First Majestic Reports First Quarter Financial Results
May 13, 2014
FIRST MAJESTIC SILVER CORP.
(AG: NYSE; FR: TSX) (the “Company” or
“First Majestic”) is pleased to announce the unaudited interim
consolidated financial results of the Company for the first quarter
ended March 31, 2014. The full version of the financial statements and
the management discussion and analysis can be viewed on the Company’s
web site at www.firstmajestic.com
or on SEDAR at www.sedar.com
and on EDGAR at www.sec.gov
. All amounts are in U.S. dollars unless stated otherwise.
FIRST QUARTER 2014 FINANCIAL HIGHLIGHTS
- Generated revenues of $65.3 million, a 3% decrease compared to Q1 2013.
- Net earnings after taxes amounted to $6.0 million or $0.05 earnings per share.
- Adjusted earnings per share (non-GAAP measure) of $0.06, after excluding non-cash and non-recurring items.
- Cash flow per share (non-GAAP) of $0.22, representing a 44% decrease from Q1 2013.
- Mine operating earnings amounted to $16.6 million, a decrease
of 52% from Q1 2013, primarily due to the decrease in the silver price.
- Total cash cost, net of by-product credits, was $9.88 per
ounce, up 4% compared to Q1 2013. Excluding Del Toro, which is
currently in ramp up stage, the weighted average cash cost at the four
remaining operations have decreased 16% compared to Q1 2013.
- All-in sustaining cost (“AISC”) was $18.71 per payable silver
ounce. AISC is projected to decrease to within the previous guidance of
$15.87 to $16.69 per ounce as Del Toro and San Martin complete the ramp
up of their recent expansions.
- Corporate G&A spending decreased 33% compared to Q1 2013.
- Average realized silver price per ounce was $20.90, a decrease of 29% compared to Q1 2013.
- At the end of the quarter, the Company held cash and cash
equivalents of $41.5 million. Subsequent to quarter end, the Company
received $30.0 million from the forward sale on a portion of the
Company’s future lead production.
Keith Neumeyer, CEO and
President of First Majestic, stated: “After three years of aggressive
capital spending to build and expand four of our silver operations, the
Company is planning to take a short breather to focus on treasury growth
and free cash flow. As the expansionary capital investments at both
Del Toro and San Martin come to an end, we look forward to the increased
production and improved efficiencies. We still have a lot of work ahead
of us to accomplish our next goal of reaching 20 million ounces of
production per year; however, given the low silver price environment
focusing on further cost reductions and treasury growth continues to be
management’s top priority.”

DATASET RECORDS:
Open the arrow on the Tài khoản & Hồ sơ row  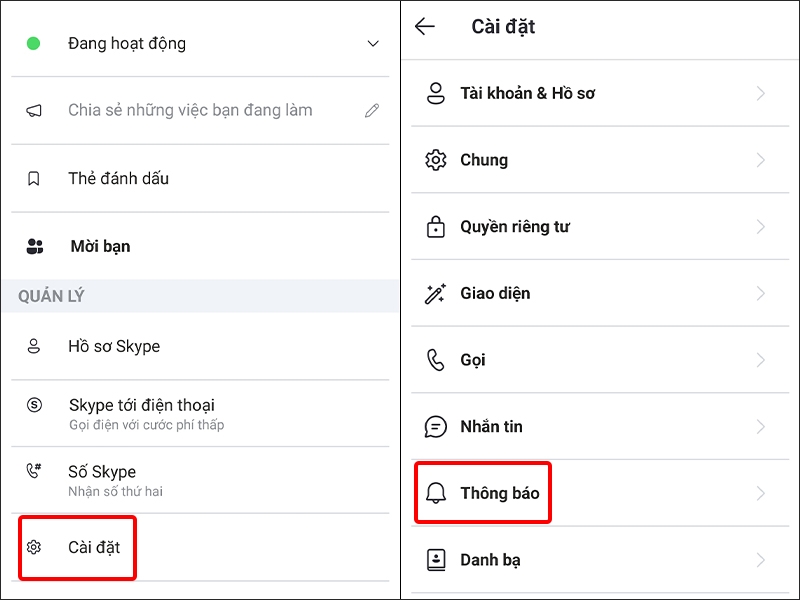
==
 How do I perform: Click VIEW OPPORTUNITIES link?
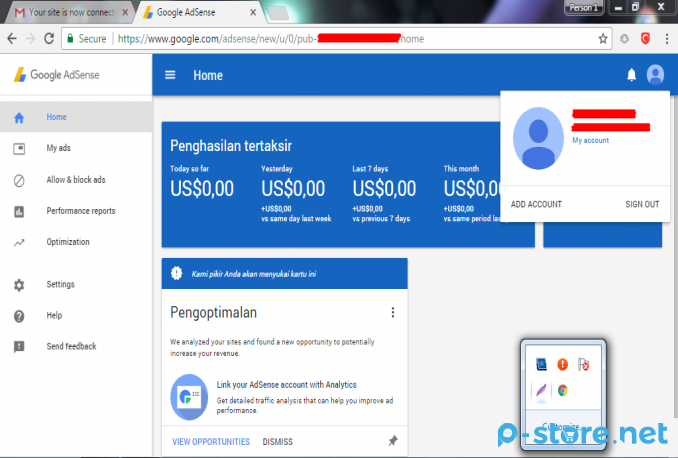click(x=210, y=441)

TASK INSTRUCTIONS:
a. From the First Majestic results release, extract the passage from "- Corporate G&A" up to and including "future lead production.".
b. For each statement, answer yes or no to whether the First Majestic results release supports it, and quote the words that decide it: (i) First-quarter 2014 revenues rose compared with Q1 2013. (ii) Corporate G&A spending fell 33% compared with Q1 2013. (iii) The average realized silver price per ounce was $20.90.

SOLVED TASKS:
a.
- Corporate G&A spending decreased 33% compared to Q1 2013.
- Average realized silver price per ounce was $20.90, a decrease of 29% compared to Q1 2013.
- At the end of the quarter, the Company held cash and cash
equivalents of $41.5 million. Subsequent to quarter end, the Company
received $30.0 million from the forward sale on a portion of the
Company’s future lead production.

b.
(i) No: "Generated revenues of $65.3 million, a 3% decrease compared to Q1 2013."
(ii) Yes: "Corporate G&A spending decreased 33% compared to Q1 2013."
(iii) Yes: "Average realized silver price per ounce was $20.90"